== Record extracts

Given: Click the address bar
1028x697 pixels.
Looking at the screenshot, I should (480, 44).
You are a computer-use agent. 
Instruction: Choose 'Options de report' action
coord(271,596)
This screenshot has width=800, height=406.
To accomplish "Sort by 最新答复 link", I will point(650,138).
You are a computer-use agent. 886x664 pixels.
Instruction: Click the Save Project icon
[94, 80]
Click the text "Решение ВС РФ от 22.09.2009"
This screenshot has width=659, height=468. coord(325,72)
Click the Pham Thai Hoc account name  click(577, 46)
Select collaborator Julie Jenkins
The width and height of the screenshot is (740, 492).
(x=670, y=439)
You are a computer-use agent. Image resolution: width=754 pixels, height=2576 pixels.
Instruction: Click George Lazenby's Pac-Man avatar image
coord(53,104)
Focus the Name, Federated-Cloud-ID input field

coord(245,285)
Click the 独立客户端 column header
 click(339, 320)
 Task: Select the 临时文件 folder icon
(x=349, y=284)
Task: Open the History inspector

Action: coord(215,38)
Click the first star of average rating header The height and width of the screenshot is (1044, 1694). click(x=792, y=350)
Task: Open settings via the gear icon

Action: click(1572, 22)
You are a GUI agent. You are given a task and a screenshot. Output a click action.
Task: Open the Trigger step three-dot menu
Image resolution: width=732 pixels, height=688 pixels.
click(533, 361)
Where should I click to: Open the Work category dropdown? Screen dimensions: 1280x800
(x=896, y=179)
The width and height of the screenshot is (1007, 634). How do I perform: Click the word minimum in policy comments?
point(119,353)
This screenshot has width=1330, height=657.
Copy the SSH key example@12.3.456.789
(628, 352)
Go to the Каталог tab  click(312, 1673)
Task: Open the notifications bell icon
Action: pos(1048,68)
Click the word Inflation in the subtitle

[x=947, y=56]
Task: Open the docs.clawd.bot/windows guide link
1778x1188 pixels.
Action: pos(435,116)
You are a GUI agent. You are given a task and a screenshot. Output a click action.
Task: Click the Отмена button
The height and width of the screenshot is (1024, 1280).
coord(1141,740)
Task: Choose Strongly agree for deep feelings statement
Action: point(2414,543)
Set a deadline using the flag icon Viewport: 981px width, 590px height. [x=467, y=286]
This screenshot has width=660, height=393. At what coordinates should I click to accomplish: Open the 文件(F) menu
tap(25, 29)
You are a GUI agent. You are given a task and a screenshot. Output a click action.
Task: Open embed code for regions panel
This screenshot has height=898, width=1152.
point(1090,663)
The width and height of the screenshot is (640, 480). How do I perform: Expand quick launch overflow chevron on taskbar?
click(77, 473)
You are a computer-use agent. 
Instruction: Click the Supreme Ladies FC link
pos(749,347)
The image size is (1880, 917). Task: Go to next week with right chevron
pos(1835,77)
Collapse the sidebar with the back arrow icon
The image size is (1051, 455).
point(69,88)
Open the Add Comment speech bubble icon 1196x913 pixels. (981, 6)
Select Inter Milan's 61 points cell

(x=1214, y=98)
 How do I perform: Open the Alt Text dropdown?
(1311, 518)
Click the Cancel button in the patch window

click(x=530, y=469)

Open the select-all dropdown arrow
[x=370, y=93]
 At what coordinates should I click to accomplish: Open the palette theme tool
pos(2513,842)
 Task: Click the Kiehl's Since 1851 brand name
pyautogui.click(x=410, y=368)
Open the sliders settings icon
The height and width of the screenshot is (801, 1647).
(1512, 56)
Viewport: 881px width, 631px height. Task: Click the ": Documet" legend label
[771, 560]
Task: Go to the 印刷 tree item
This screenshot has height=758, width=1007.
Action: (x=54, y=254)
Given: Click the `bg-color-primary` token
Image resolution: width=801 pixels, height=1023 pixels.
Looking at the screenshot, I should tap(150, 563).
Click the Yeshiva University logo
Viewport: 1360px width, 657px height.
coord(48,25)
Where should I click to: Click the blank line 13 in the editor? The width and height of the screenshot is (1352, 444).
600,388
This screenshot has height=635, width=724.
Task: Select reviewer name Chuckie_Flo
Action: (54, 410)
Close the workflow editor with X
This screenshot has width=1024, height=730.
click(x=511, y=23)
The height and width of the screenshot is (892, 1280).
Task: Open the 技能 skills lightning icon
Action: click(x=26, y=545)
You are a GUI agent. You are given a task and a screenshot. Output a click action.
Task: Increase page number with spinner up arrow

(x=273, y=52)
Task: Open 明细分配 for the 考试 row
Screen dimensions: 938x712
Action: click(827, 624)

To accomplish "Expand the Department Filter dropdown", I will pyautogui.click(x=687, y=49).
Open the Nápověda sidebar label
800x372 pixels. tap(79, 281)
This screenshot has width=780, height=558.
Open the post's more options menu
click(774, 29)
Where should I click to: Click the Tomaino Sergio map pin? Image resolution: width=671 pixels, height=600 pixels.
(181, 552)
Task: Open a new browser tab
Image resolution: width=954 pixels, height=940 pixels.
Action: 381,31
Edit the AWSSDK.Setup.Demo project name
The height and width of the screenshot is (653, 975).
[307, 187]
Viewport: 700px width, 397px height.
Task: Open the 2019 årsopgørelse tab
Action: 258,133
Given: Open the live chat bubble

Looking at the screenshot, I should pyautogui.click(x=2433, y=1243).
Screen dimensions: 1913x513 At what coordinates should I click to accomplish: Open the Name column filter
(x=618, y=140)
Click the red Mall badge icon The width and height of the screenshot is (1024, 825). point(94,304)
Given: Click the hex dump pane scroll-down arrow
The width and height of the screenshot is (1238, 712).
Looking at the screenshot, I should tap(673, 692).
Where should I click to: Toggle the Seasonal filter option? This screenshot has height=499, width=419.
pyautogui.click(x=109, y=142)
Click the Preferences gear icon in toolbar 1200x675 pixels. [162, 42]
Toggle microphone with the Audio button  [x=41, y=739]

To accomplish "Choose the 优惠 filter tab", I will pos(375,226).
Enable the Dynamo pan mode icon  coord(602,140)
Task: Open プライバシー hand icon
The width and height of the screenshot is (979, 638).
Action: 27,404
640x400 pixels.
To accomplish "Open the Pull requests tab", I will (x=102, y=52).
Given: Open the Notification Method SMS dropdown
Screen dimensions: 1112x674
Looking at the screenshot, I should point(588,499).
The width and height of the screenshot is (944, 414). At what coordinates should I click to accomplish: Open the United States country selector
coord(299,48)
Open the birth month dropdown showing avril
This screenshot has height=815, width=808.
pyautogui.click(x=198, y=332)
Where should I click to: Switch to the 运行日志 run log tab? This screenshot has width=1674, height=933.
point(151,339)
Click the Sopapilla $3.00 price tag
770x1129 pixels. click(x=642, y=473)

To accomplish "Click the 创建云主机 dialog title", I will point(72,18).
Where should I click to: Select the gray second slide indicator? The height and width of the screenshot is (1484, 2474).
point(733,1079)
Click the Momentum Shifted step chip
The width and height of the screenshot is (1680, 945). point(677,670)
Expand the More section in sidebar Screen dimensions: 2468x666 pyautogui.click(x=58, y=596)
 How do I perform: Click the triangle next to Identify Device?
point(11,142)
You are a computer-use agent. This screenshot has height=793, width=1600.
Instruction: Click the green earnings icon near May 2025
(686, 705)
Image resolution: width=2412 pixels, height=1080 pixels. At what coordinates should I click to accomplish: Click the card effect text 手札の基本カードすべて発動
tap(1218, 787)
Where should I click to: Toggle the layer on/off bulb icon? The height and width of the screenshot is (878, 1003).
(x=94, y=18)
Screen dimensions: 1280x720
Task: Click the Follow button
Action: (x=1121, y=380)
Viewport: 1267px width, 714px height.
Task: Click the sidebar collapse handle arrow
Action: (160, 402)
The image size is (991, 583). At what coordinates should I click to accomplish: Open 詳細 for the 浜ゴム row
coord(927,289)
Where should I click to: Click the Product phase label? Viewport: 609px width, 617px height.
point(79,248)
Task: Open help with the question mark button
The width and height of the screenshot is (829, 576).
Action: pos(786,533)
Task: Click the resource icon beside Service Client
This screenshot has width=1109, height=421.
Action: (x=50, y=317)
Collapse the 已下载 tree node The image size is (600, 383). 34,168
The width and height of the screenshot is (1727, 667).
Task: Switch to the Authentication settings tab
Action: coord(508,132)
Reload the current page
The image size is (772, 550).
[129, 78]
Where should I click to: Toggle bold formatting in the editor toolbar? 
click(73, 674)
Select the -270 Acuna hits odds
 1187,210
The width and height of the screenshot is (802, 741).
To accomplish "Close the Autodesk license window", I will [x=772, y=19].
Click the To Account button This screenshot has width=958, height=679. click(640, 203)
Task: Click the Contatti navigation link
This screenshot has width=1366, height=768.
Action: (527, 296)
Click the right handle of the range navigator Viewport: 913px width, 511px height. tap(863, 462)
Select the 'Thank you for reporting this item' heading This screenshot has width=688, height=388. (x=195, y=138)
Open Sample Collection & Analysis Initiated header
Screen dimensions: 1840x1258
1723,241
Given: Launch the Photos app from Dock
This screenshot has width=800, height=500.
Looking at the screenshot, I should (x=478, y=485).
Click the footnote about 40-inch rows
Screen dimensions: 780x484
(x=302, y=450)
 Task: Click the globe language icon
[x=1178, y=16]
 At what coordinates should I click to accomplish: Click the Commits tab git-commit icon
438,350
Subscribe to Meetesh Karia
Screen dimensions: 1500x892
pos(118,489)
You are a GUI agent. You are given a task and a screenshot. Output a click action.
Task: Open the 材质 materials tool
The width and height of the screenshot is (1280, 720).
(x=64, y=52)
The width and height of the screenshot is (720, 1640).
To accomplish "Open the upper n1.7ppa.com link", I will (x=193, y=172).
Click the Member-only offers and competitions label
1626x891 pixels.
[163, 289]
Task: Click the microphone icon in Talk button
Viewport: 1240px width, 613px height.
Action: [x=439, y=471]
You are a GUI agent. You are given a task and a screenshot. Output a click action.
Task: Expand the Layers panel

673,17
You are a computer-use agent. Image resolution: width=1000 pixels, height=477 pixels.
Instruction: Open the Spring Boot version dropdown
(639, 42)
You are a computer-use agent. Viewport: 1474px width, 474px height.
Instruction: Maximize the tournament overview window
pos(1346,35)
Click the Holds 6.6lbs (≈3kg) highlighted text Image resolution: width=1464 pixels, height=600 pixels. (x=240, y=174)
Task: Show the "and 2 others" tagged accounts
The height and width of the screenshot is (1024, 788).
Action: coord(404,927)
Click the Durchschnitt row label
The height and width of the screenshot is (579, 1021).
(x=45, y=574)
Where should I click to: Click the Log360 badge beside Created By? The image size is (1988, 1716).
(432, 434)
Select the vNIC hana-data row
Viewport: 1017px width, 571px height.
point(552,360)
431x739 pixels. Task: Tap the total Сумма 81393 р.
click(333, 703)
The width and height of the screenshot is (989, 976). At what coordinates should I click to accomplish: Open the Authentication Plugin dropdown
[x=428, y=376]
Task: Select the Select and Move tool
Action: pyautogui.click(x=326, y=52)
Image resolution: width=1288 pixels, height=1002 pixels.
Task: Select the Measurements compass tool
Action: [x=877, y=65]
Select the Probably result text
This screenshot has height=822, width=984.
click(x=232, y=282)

====

__Exercise goal__
Only the number is needed here: how many lines of the records contain "computer"?

__Finished task__
7